Occasionally an especially emphatic reader letter prompts me to reconsider my decision, years ago, not to pursue my first career choice, dog grooming. “Your claim that the word ‘thug’ originally came from ‘thuggee,’ ritual strangulation and robbery supposedly practiced by followers of the Hindu goddess Kali (whom you describe as possessing ‘huge glowing red eyes, fangs, and necklace of human skulls’), is ridiculous,” wrote one reader a few years ago, who then went on to helpfully inform me that “The many modern followers of the great Goddess Kali have no use for the slanderous antics of mouth-breathing morons like you. I’d be careful whose Goddess you offend, especially since Kali liked to drink the blood of her opponents in battle! Be warned: we are not amused.” After I emerged from meditating on this letter in my coat closet a few weeks later, I spent the next several months checking for glowing red eyes on every subway train I boarded. Eventually I concluded that it was impossible to distinguish between disgruntled Kali fans and disgruntled Mets fans, so I gradually relaxed.

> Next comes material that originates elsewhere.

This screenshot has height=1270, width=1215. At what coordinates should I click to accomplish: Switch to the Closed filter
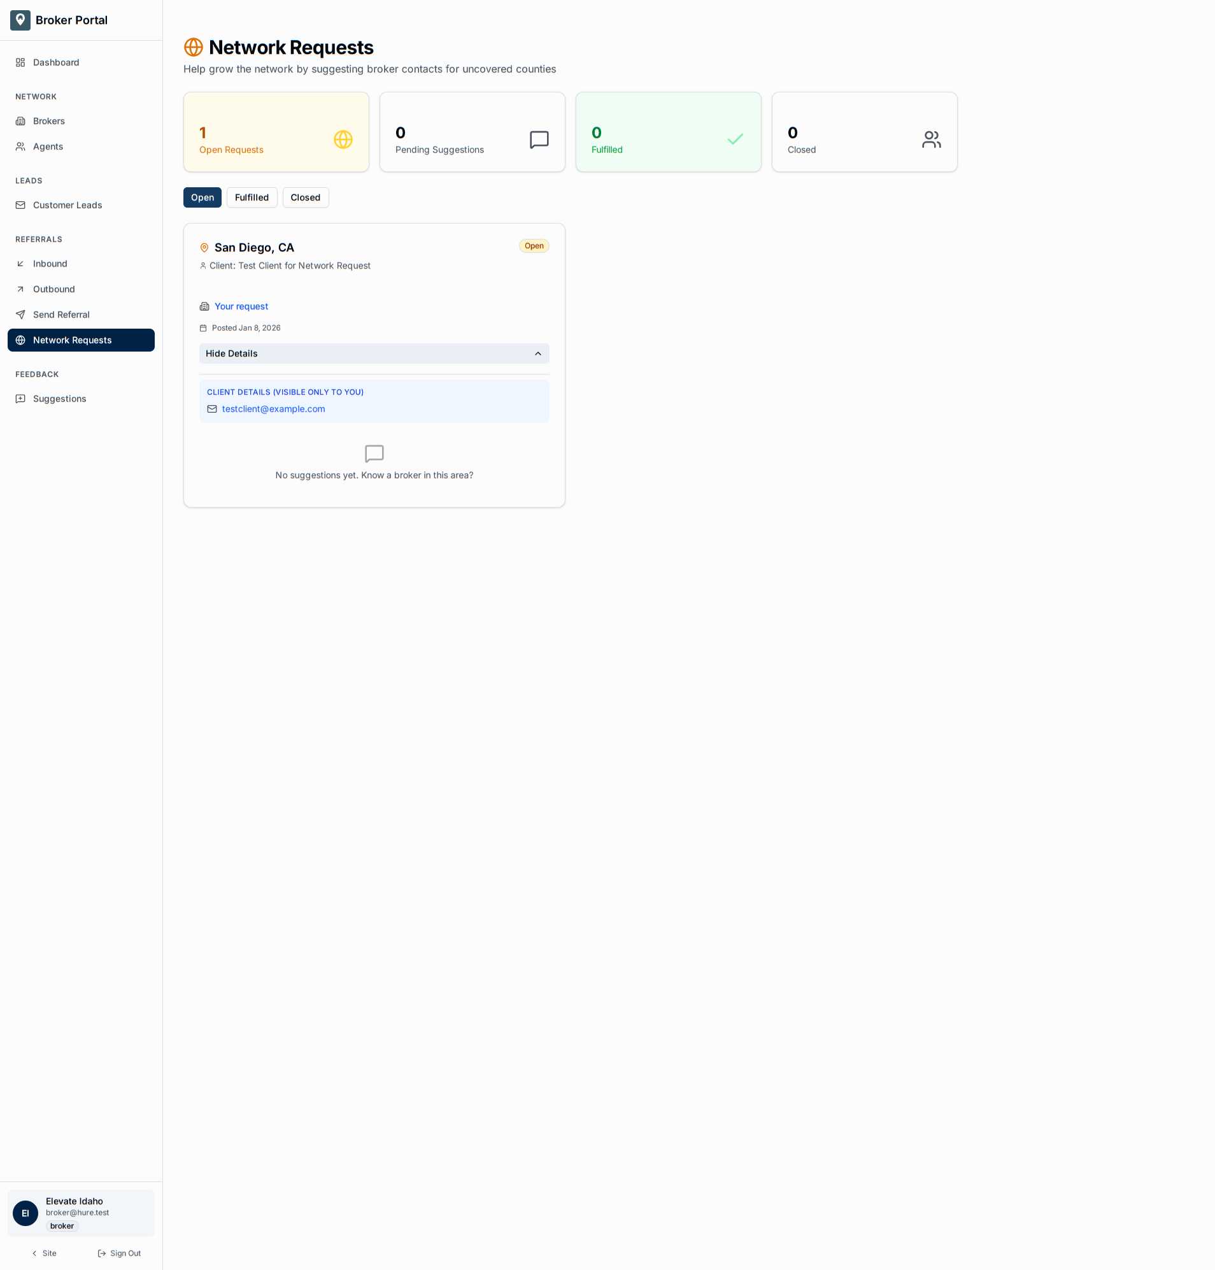(x=305, y=198)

I recalled that my father had spawned similar outrage in the mid-1960s when he dared to suggest in print that Ringo Starr was not exactly the world’s greatest drummer, a parallel which comforted me (although the bit about Kali drinking the blood of her enemies seemed a bit more serious than the wrath of a few thousand irate Beatles fans).

After a few weeks of laboriously hunting-and-pecking my columns on an old Underwood manual typewriter, I reluctantly broke down, dipped my bruised digits into my bank account, and bought my first computer. Within a few months I was collecting the columns I wrote for newspapers into a bimonthly illustrated newsletter, which I offered to readers for the princely sum of $10 per year, an amount scientifically calculated to land me in the poorhouse as quickly as possible. In considering possible names for my new project, I decided to recycle the name of a radio program my father had produced years earlier, The Word Detective.

The Word Detective newsletter was an immediate success with its hundreds of subscribers, but each month saw an increasing number of copies returned to me in small plastic bags after having been stomped, shredded, and often apparently chewed in transit by unknown parties. Just as I was about to throw in the towel, however, the internet arrived to save my bacon.

Early 1995 saw the debut of The Word Detective on the Web (www.word-detective.com), a site where readers could browse current and past columns and, more importantly, send in their questions via e-mail. Since then, readership of the web Word Detective has jumped from the dozens to the thousands per week, and the site has been the recipient of numerous prestigious (but inexplicably cash-free) awards. And while The Word Detective currently appears in newspapers all over the U.S., as well as in Mexico and Japan, the growing popularity of the internet has broadened its global audience by millions of readers, from small towns in Iowa to small towns in China. Reader mail, the real index of any columnist’s success, currently runs about 200 questions per week.

Approximately 100 of those questions are really one particular question, about perhaps the most obnoxious riddle ever invented: “There are three common words in the English language that end with ‘gry.’ Angry is one and hungry is another. What is the third word? Everyone uses it every day and everyone knows what it means. If you have been listening, I have already told you what the word is.”

When I received this question for the first time about four years ago, I spent a good deal of time trying to figure out the answer, and, after pounding my head against the wall for a week or two, did some serious research and arrived at the following realizations: first, we can all stop looking for that third “gry” word. There is no other “common English word” ending in “gry,” although there are a few obscure ones, such as “aggry” (a type of bead) and “gry” itself (meaning “a very small amount”).